If a fault is detected, the EAT ECU immediately stores a fault code and the values of three operating parameters
associated with the fault. Depending on the fault, there are four possible effects:
lThe fault has little effect on gearbox operation or vehicle emissions. The driver will probably not notice any
change and the warning lamps remain extinguished.
lThe fault has little effect on gearbox operation but may effect vehicle emissions. On NAS vehicles, if the fault is
detected on a second consecutive drive cycle, the MIL illuminates.
lAll gears are available but kickdown does not function. The sport and manual warning lamps flash. The MIL
remains extinguished.
lLimp home mode is selected and vehicle performance is greatly reduced. The sport and manual warning lamps
flash. In all markets, if the fault is detected on a second consecutive drive cycle, the MIL illuminates.
After the detection of a fault, the effects remain active for the remainder of the drive cycle.
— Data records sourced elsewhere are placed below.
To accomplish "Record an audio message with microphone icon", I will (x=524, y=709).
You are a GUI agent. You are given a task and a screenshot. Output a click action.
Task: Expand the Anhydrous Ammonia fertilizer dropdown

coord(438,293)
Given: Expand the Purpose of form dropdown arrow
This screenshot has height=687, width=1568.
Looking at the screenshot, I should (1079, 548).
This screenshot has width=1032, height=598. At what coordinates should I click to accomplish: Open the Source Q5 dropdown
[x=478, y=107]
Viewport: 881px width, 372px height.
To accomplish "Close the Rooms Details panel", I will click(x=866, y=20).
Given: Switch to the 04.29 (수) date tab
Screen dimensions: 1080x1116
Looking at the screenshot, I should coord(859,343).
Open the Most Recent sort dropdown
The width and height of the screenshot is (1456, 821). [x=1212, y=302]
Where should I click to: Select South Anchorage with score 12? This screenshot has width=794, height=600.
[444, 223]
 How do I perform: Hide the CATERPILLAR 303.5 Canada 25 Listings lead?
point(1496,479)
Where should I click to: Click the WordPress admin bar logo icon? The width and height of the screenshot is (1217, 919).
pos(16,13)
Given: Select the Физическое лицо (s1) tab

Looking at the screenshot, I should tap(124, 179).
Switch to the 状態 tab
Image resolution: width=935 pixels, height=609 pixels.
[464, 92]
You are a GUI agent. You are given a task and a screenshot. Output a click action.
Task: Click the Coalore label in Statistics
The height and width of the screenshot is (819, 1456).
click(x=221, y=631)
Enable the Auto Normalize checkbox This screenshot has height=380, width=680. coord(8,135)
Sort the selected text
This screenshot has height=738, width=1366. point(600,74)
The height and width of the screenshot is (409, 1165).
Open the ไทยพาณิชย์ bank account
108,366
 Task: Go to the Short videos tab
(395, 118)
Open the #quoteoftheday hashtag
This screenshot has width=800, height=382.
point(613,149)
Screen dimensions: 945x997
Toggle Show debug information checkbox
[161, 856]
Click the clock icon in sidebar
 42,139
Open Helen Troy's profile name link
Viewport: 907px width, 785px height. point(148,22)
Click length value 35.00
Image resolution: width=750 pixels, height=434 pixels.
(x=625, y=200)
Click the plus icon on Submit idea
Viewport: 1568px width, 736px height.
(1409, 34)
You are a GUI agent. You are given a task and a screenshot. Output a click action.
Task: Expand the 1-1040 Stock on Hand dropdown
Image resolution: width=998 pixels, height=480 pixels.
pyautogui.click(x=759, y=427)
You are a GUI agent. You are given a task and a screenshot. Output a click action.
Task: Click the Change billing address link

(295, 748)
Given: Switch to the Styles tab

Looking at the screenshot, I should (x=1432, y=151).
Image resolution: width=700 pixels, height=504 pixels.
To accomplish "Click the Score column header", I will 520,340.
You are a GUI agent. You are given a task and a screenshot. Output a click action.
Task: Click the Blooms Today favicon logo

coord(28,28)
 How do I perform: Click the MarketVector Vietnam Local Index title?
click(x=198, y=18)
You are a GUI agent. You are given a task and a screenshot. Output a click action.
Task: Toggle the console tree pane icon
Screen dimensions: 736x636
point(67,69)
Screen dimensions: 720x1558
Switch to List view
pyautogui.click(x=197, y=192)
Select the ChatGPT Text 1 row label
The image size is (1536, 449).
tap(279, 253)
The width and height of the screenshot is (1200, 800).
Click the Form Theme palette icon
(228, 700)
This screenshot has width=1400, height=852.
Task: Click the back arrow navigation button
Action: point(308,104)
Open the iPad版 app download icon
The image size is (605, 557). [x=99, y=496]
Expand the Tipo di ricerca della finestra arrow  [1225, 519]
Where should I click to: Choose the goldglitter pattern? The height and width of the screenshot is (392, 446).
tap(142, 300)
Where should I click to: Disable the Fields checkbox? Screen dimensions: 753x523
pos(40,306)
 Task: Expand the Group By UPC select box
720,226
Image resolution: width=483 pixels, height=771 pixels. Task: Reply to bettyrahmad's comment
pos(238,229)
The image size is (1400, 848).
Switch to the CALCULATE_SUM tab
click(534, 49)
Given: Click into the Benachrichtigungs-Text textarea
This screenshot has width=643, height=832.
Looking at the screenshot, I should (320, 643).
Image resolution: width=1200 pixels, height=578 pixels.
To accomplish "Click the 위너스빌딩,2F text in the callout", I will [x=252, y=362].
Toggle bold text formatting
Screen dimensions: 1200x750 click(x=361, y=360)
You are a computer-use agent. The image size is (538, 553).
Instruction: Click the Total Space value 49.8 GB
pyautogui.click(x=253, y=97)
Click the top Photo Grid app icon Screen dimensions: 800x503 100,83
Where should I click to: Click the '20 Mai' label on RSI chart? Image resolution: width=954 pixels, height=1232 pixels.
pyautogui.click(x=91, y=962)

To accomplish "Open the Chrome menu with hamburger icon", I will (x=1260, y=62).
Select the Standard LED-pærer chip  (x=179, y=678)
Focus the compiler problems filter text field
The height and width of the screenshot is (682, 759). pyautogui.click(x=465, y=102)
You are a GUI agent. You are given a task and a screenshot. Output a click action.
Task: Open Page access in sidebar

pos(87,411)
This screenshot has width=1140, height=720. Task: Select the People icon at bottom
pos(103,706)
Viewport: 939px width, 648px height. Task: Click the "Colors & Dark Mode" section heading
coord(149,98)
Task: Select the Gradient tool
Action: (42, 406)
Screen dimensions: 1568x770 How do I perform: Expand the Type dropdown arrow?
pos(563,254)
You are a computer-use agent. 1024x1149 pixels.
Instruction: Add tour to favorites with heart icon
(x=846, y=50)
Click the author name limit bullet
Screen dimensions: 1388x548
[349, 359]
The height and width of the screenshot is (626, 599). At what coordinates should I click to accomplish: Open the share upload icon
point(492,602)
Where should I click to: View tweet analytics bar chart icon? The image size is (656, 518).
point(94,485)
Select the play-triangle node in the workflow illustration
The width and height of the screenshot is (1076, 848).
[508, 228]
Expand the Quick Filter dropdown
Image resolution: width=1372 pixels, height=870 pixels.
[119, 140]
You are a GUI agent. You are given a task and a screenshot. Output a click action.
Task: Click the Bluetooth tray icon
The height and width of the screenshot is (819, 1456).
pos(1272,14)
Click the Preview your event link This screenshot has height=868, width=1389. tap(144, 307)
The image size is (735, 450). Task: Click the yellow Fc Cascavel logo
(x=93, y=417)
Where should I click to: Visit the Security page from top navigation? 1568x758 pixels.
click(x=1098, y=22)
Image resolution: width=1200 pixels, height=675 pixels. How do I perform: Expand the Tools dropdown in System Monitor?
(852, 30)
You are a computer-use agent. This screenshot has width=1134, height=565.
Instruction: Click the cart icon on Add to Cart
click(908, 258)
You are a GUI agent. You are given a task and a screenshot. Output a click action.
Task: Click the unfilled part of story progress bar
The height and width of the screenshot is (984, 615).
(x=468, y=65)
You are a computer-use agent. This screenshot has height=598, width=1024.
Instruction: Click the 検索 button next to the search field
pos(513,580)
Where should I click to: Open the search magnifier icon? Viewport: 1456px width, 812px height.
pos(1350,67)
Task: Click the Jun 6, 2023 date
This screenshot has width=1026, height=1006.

In subsequent drive cycles,
as soon as the EAT ECU diagnoses the fault is no longer present, it resumes normal control of the gearbox. The
conditions required to diagnose that the fault is no longer present depend on the fault. Some faults require the engine
to be started, others require only that the ignition is switched on.
After a fault has not recurred for forty warm-up cycles, the fault is deleted from the EAT ECU memory. Only five
different faults can be stored in the memory at any one time. If a further fault occurs, the fault with the lowest priority
will be replaced by the new fault.
Mechanical limp home
In the mechanical limp home mode, gear engagement is controlled by the manual valve. The gearbox is fixed in 4th
gear if the fault occurs while the vehicle is moving, or 3rd gear if the fault occurs while the vehicle is stationary. 3rd
gear is also engaged if a vehicle is brought to a stop and the selector lever is moved out of, and back into, D. Neutral
and reverse gear are also available.